_Stated task_
Quote all of the material below word for word, keeping every line as it is.

__________

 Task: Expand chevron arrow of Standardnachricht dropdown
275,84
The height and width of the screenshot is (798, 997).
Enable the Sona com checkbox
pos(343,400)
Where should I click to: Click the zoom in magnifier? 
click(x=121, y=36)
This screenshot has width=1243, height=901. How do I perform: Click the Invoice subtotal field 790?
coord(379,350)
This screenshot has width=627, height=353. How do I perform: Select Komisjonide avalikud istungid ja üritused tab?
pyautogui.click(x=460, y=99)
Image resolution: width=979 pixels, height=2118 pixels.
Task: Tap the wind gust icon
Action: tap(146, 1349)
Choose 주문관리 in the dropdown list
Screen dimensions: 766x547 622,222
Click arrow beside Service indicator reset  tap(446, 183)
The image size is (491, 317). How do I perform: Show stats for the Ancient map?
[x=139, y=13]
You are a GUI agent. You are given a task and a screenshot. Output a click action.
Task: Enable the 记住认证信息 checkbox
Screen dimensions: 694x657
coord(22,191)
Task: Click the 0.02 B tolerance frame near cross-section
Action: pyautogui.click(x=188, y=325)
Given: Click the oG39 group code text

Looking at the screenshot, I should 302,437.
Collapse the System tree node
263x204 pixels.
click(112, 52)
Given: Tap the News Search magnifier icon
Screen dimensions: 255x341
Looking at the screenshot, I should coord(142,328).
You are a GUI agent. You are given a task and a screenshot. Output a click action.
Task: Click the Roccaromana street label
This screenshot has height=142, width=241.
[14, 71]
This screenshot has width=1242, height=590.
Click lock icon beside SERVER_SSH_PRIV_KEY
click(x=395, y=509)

__________

_Written answer_
 Task: Expand chevron arrow of Standardnachricht dropdown
275,84
The height and width of the screenshot is (798, 997).
Enable the Sona com checkbox
pos(343,400)
Where should I click to: Click the zoom in magnifier? 
click(x=121, y=36)
This screenshot has width=1243, height=901. How do I perform: Click the Invoice subtotal field 790?
coord(379,350)
This screenshot has width=627, height=353. How do I perform: Select Komisjonide avalikud istungid ja üritused tab?
pyautogui.click(x=460, y=99)
Image resolution: width=979 pixels, height=2118 pixels.
Task: Tap the wind gust icon
Action: tap(146, 1349)
Choose 주문관리 in the dropdown list
Screen dimensions: 766x547 622,222
Click arrow beside Service indicator reset  tap(446, 183)
The image size is (491, 317). How do I perform: Show stats for the Ancient map?
[x=139, y=13]
You are a GUI agent. You are given a task and a screenshot. Output a click action.
Task: Enable the 记住认证信息 checkbox
Screen dimensions: 694x657
coord(22,191)
Task: Click the 0.02 B tolerance frame near cross-section
Action: pyautogui.click(x=188, y=325)
Given: Click the oG39 group code text

Looking at the screenshot, I should 302,437.
Collapse the System tree node
263x204 pixels.
click(112, 52)
Given: Tap the News Search magnifier icon
Screen dimensions: 255x341
Looking at the screenshot, I should coord(142,328).
You are a GUI agent. You are given a task and a screenshot. Output a click action.
Task: Click the Roccaromana street label
This screenshot has height=142, width=241.
[14, 71]
This screenshot has width=1242, height=590.
Click lock icon beside SERVER_SSH_PRIV_KEY
click(x=395, y=509)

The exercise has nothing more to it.